OVER the next week, class-against-class battle lines will become obvious across the Channel following the first round of the French election.

They should inform the British left during a general election which stands no chance of masking Britain’s widening divides for long.

The Fairness Foundation’s new Canaries report makes the justified assumption that Britain will become more unequal over the next five years, whoever wins the election.

Child poverty will rise. The attainment gap between poor and better-off children will grow, as will the earnings gap between CEOs and actual workers. 

Runnymede Trust chief executive Shabna Begum points to the likely political consequences: “We will see far-right parties capitalise on desperation and despair and become a real electoral threat.”

That has happened already in France. Marine Le Pen’s National Rally expects to soon be in government.

Emmanuel Macron’s decision to call snap elections aimed at repeating a successful electoral approach of the last two decades: force a run-off against the far right, then rely on socialists to reluctantly empower yet another neoliberal administration to block fascism.

Instead, the election is shaping up to see a second round fought directly between the socialist left and the far right, with Macron’s Renaissance vehicle marginalised. 

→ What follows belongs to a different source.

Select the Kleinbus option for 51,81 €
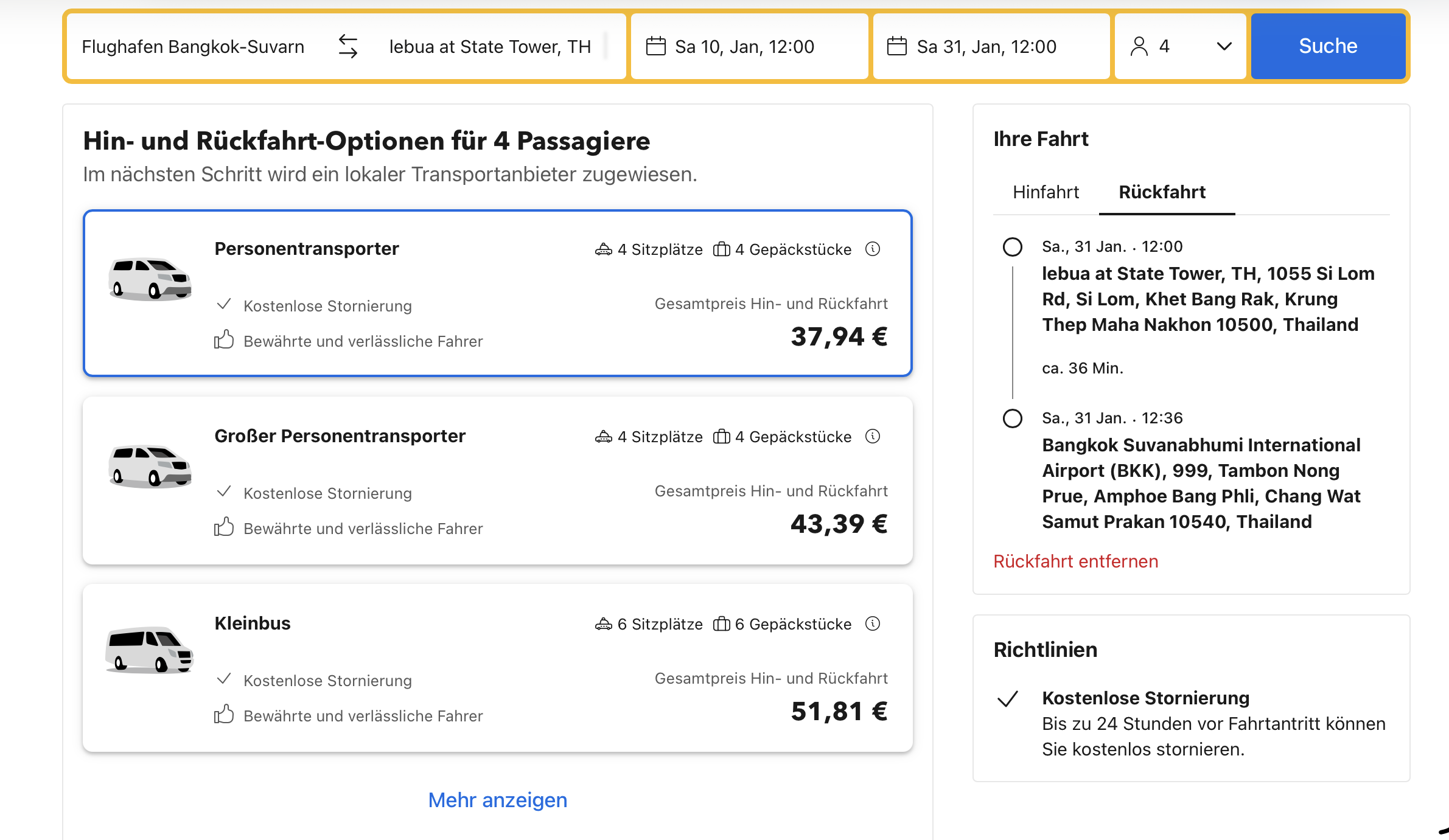The image size is (1449, 840). [497, 668]
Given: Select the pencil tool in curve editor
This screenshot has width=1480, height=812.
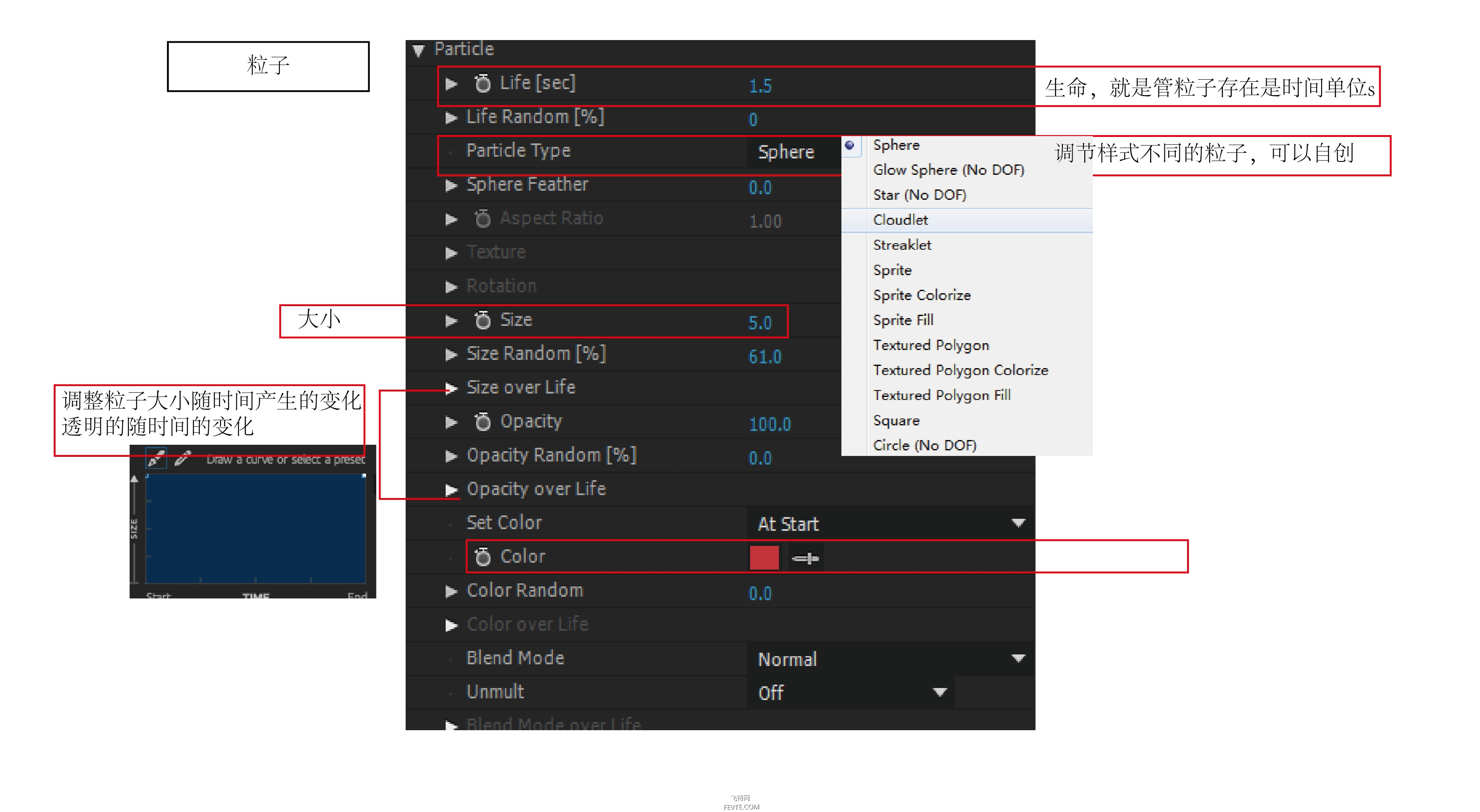Looking at the screenshot, I should point(183,459).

The Establishment quickly shows its true colours in such contests. Centrist pundits filled newspaper columns during “partygate” asking how someone so demonstrably unfit for office as Boris Johnson could have been allowed into No 10: the same commentators had pulled out all the stops to undermine and vilify the alternative prime minister, Jeremy Corbyn, a few years earlier.

The same dilemma played out in Brazil, where once it became clear the choice was between a far-right climate-denying militarist in Jair Bolsonaro and the socialist Lula, big business plumped for Bolsonaro. In France the Financial Times reports that top French executives are building bridges with Le Pen for fear a Popular Front government would redistribute wealth.

The Establishment’s preference for fascism over socialism is based on unerring class instinct. The radical right does not threaten the capitalist order. The radical left does.

The left’s best hope of defeating the far right lies in making that crystal clear to ordinary people. Jean-Luc Melenchon’s apt remark that National Rally candidate Jordan Bardello would in power be “Macron intensified” correctly identifies the class character of a far-right government, and in whose interests it would govern.

The terminology can be confusing, since the left’s coalition in France takes the name Popular Front — a term traditionally used for an alliance of all democratic forces, including those of the status quo, against fascism. Yet its appeal lies precisely in its exclusion of Macron, its insistence on turning the election into a class confrontation, a strategy called for by the Communist Party in this country in what is termed a united front, a union of working-class forces against the ruling class.

The importance of defeating fascism means the left is often persuaded into parking differences with Establishment parties when opposing it. But the reality is this has not worked, either here or in France. 

Failing to confront the system as it is, for fear of something even worse down the line, has the opposite effect, leaving the radical right free to capitalise on the votes of the millions of people the system fails. 

This is especially the case since the “centre” rarely opposes far-right politics, preferring to appease it: Islamophobic legislation from Macron and hysterical anti-immigrant policy from the Tories have not stolen the far right’s thunder but accelerated its growth.

As the Fairness Foundation predicts, worsening poverty and inequality — rendered inevitable by Labour’s pledge to maintain Tory spending rules — will be fertile ground for an extreme right that polls already suggest has a big audience in Britain. The left will never defeat the latter unless it fights a class war.